# Seq2Seq
Seq2Seq is constructed of two RNNs, encoder and decoder. Encoder encodes input sequence into a hidden vector first, and decoder will gererate words one by one based on it.

# Neural Machine Translation
Neural Machine Translation (NMT) is one of NLP tasks, which uses deep learning to solve language translation.


In [0]:
import os

os.environ["CUDA_VISIBLE_DEVICES"] = '3'
import numpy as np

en_corpus = np.load('./dataset/translate/enCorpus.npy')
en_vocab = np.load('./dataset/translate/enVocab.npy').tolist() # use tolist() to transform back to dict()
en_rev = np.load('./dataset/translate/enRev.npy').tolist()

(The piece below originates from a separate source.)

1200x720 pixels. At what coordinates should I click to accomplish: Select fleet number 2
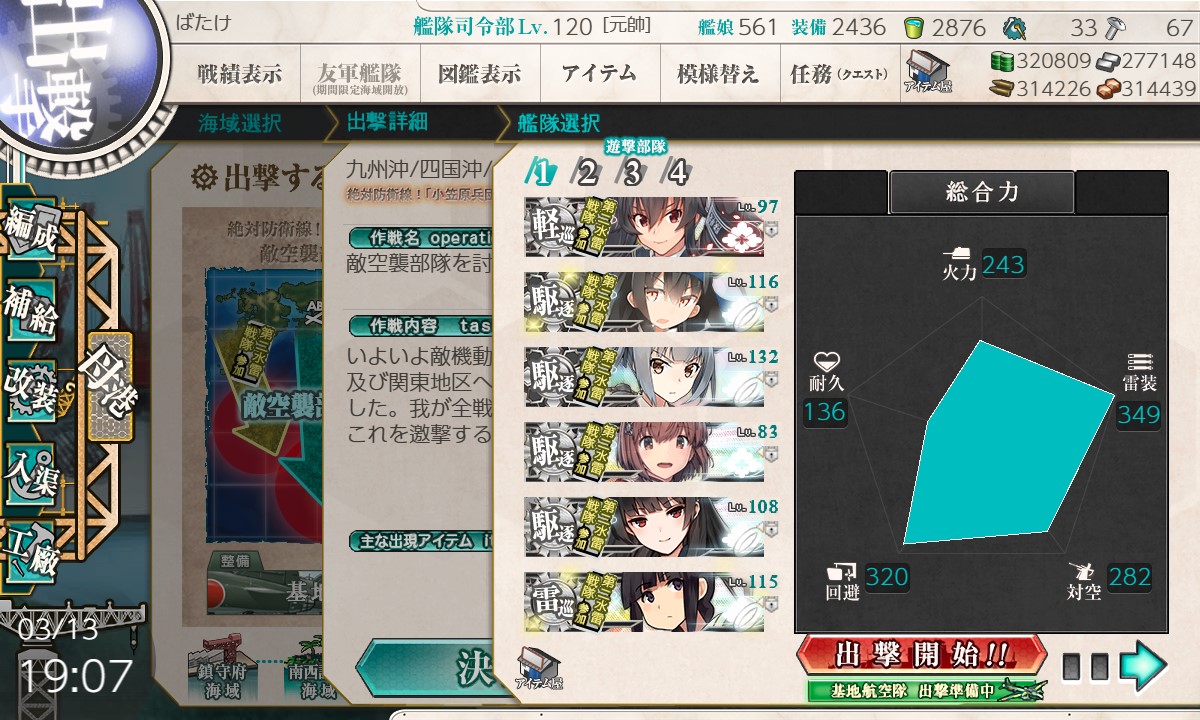click(x=585, y=173)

ch_corpus = np.load('./dataset/translate/chCorpus.npy')
ch_vocab = np.load('./dataset/translate/chVocab.npy').tolist()
ch_rev = np.load('./dataset/translate/chRev.npy').tolist()

for i in range(4):
    print(' '.join([en_rev[en_corpus[i][j]]  for j in range(len(en_corpus[i]))]))
    print(' '.join([ch_rev[ch_corpus[i][j]]  for j in range(len(ch_corpus[i]))]))
    print('')

In [0]:
#For the presentation issue, we only preserve sentences without 'UNK' token.
en_corpus_clean = []
ch_corpus_clean = []

for i in range(len(en_corpus)):
    if not(en_vocab['<UNK>'] in en_corpus[i] or ch_vocab['<UNK>'] in ch_corpus[i]): # remove '<UNK>' sentence
        en_corpus_clean.append(en_corpus[i])
        ch_corpus_clean.append(ch_corpus[i])

for i in range(4):
    print(' '.join([en_rev[en_corpus_clean[i][j]]  for j in range(len(en_corpus_clean[i]))]))
    print(' '.join([ch_rev[ch_corpus_clean[i][j]]  for j in range(len(ch_corpus_clean[i]))]))
    print('')

In [0]:
en_corpus_clean = []
ch_corpus_clean = []

for i in range(len(en_corpus)):
    if not(en_vocab['<UNK>'] in en_corpus[i] or ch_vocab['<UNK>'] in ch_corpus[i]): # remove '<UNK>' sentence
        en_corpus_clean.append(en_corpus[i])
        ch_corpus_clean.append(ch_corpus[i])

for i in range(4):
    print(' '.join([en_rev[en_corpus_clean[i][j]]  for j in range(len(en_corpus_clean[i]))]))
    print(' '.join([ch_rev[ch_corpus_clean[i][j]]  for j in range(len(ch_corpus_clean[i]))]))
    print('')

## Prepare Translation Batch
In this lab, we use legacy_seq2seq which provides a fasy way to build up seq2seq model with attention. Be careful that legacy_seq2seq is time major which means the input and output should be a list contains word batch.

In [0]:
en_max_len = 0
ch_max_len = 0

for i in range(len(en_corpus_clean)): # caculate max length
    en_max_len = max(en_max_len, len(en_corpus_clean[i]))
    ch_max_len = max(ch_max_len, len(ch_corpus_clean[i]))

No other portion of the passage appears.